In his post, Avdi said, “I preferred a warning to a hard error, and I didn’t necessarily want to have to change methods that intentionally referenced unset ivars.”
But let’s think about this. In what circumstances do you intentionally reference undefined instance variables? I’ve run Strict Ivars with several Rails test suites and not found any false positives yet.
I guess it is possible to intentionally reference an undefined instance variable but it’s just not something people do, in my experience. If you did, the fix is easy. Set that instance variable to nil
first. One way to do this is to replace the read with an “or-write” @var ||= nil
since this is an authoritative write.
At this point, I can’t think of a single valid reason to reference an undefined instance variable. But let’s move on and talk about what should happen if you do.
Why not raise?
Unlike Ivar, Strict Ivars cannot be configured to log or warn. Imagine if Ruby logged when you referenced an undefined constant or method.
Chances are extremely high if you read an undefined instance variable, your code is taking a path no human has ever considered it might take, and that can have dire consequences in production.
For this reason Strict Ivars always raises an exception and you are encouraged to run it like this in production.
I cannot fathom how anyone could worry that Strict Ivars might raise an exception in production without worrying a hundred times more that production might be doing things no one expected it to do.
Performance
Let’s move on to performance.

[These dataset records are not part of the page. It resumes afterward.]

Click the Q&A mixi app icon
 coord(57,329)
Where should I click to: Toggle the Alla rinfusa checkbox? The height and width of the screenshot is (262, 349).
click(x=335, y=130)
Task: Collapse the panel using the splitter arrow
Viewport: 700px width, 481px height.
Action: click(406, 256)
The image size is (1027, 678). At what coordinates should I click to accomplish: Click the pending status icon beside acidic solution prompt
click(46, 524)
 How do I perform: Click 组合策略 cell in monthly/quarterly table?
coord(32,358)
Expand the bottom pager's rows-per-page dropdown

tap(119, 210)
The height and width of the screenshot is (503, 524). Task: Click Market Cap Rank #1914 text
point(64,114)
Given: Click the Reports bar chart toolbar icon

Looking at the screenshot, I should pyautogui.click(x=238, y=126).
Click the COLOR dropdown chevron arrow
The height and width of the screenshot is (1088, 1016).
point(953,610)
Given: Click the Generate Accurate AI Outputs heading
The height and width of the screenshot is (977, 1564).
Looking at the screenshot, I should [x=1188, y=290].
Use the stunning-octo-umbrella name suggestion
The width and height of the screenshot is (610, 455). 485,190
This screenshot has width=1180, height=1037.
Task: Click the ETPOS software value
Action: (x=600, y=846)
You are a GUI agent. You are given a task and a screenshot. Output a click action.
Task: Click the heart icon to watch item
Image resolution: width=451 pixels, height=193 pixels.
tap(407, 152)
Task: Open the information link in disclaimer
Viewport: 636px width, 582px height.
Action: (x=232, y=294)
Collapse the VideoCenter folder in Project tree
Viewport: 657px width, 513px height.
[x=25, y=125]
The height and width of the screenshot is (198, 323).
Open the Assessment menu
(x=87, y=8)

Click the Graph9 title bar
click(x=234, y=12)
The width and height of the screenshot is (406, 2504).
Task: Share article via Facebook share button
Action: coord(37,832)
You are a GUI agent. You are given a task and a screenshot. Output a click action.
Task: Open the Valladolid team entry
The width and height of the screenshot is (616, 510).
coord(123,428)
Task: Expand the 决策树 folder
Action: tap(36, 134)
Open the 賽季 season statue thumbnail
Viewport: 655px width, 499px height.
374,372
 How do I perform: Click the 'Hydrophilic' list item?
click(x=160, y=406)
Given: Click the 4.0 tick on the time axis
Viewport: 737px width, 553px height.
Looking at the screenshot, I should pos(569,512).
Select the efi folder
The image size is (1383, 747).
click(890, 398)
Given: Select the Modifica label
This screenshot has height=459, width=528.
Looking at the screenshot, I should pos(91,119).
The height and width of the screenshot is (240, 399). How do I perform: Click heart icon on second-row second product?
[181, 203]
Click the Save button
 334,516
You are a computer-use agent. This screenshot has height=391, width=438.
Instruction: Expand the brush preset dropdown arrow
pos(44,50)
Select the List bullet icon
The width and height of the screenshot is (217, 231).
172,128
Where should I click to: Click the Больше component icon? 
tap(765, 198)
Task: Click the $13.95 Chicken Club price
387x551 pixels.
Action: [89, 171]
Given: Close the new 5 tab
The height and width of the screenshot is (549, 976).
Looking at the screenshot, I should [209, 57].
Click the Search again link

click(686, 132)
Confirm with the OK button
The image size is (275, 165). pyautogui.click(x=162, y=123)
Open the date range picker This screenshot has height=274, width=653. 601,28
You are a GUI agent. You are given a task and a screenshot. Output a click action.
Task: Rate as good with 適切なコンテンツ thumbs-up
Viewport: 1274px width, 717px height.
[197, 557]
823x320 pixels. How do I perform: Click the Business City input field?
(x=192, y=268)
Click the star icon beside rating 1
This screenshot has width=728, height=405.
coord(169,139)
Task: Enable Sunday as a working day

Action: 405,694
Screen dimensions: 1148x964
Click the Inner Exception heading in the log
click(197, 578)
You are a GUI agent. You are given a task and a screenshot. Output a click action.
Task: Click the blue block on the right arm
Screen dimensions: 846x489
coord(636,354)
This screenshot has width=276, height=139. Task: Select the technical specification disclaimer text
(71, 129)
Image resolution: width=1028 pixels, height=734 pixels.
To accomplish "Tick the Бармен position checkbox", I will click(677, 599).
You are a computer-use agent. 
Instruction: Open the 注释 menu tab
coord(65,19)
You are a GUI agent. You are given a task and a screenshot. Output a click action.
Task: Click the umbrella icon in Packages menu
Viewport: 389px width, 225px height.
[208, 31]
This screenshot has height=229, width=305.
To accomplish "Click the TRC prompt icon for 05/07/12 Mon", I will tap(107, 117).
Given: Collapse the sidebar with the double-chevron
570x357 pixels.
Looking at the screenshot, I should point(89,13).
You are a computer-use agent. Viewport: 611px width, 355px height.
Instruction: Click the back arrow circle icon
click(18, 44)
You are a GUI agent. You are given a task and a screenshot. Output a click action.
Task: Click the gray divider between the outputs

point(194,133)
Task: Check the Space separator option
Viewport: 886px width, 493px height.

Objects and instance variables are the bread-and-butter of Ruby apps. There are three aspects of performance I’d like to look at:
- Boot performance
- Runtime performance
- Copy on Write utilisation
Boot performance
When Ivar boots, it uses a TracePoint
to hook each class definition and include the Ivar::Checked
module. This module then includes several other modules. I think this has little overhead but it is some overhead as it applies to all classes.
While the initial overhead is minimal, it does add quite a bit of overhead to the first initialisation of each class and each subsequent initialisation.
On first initialisation, Ivar needs to look up all the instance variables and instance methods, load the relevant file(s), parse them and do a static check. This check inevitably has to happen at some point, but the way it is implemented in Ivar means it cannot be cached.
When Strict Ivars boots, it parses all your applications files, inserting runtime checks where necessary. But this entire process can be cached as compiled instruction sequences by Bootsnap.
When using Bootsnap, there is no additional boot time overhead on a warm cache. Most of the time, you’ll only pay the pre-processing overhead for the one or two files you just modified.
On a cold boot (without a cache), Strict Ivars can process 1 million (1,000,000) lines of Ruby code (sample taken form average Rails app) in about 2.5 seconds.
Runtime performance
Ivar patches initialize
on every class and while this patch does include a fast path, the fast path still allocates an Array and a Hash (*args
and **kwargs
) and does an instance variable lookup as well as an extra method call to super
.
In a benchmark on a class with 3 parameters and three instance variables, the inclusion of Ivar::Checked
brought initialisation down from about 19.323M
IPS to just 302k
IPS. That’s 63.9x slower and it’s every class all the time.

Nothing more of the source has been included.